[Saved entries]
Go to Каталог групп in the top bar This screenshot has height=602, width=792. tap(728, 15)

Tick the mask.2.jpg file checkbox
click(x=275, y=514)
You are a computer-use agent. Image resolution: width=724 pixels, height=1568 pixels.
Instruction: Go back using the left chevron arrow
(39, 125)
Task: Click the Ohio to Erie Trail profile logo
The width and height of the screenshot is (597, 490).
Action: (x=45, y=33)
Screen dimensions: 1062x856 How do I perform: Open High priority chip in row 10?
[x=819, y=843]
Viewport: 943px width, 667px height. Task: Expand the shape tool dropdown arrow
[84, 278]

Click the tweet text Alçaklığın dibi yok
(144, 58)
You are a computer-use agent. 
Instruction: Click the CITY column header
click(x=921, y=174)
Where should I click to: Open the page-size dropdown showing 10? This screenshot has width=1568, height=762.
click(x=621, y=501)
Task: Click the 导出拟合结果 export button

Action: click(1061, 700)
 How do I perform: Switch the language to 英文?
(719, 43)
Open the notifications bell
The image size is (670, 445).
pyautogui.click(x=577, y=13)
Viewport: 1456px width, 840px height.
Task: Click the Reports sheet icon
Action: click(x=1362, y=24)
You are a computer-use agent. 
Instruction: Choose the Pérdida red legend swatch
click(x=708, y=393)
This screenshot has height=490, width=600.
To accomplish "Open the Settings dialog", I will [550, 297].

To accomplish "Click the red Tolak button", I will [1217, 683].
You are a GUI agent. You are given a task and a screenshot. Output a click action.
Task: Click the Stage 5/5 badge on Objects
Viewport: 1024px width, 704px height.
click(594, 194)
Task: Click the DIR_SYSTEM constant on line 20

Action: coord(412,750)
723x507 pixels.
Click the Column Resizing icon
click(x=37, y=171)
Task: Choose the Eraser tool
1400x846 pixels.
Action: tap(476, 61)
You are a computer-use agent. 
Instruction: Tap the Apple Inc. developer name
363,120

**What you have to do:** Scan the data above, find each line with "accomplish", and copy it.

**Answer box:**
To accomplish "Open the Settings dialog", I will [550, 297].
To accomplish "Click the red Tolak button", I will [1217, 683].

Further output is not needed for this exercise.